After this the Judge shall proceed point by point, pronouncing sentence in the following or some similar manner:
My son, your sentence or penance consists in this, that you bear this cross during the whole period of your life, that you stand so bearing it on the altar steps or in the door of such churches, and that you be imprisoned for life on bread and water. But, my son, lest this may seem too hard for you, I assure you that if you patiently bear your punishment you will find mercy with us; therefore doubt not nor despair, but hope strongly.

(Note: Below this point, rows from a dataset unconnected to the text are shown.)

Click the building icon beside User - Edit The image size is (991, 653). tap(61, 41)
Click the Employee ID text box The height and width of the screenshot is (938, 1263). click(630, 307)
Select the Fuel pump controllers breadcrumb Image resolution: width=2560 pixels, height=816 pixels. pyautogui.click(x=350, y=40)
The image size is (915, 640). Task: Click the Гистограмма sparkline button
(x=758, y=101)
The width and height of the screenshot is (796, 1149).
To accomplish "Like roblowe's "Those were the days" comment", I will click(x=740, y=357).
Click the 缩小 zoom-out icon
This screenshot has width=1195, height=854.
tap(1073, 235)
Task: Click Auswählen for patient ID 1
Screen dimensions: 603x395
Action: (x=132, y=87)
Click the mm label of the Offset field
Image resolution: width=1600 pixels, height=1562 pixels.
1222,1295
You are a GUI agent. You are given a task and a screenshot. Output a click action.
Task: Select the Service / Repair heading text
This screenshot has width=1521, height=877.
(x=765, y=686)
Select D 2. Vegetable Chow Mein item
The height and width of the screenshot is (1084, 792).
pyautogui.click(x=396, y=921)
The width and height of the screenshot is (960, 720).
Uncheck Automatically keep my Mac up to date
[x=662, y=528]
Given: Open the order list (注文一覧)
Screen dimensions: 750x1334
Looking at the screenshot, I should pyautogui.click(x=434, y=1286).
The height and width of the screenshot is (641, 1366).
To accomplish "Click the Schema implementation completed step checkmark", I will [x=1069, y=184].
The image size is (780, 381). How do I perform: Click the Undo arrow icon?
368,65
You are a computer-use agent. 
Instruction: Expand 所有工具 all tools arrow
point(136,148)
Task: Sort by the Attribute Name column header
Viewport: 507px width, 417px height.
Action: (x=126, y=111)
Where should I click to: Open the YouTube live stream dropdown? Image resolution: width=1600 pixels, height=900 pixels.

After this, let the sentence be duly executed, and let him put on the said garment and be placed on high upon the altar steps in full view of the people as they go out, surrounded by the officers of the secular Court. And at the dinner hour let him be led by the officers to prison, and the rest of the sentence be carried out and duly performed. And after he is led out through the door of the church, let the ecclesiastical Judge have no more to do with the matter; and if the secular Court be satisfied, it is well, but if not, let it do its pleasure.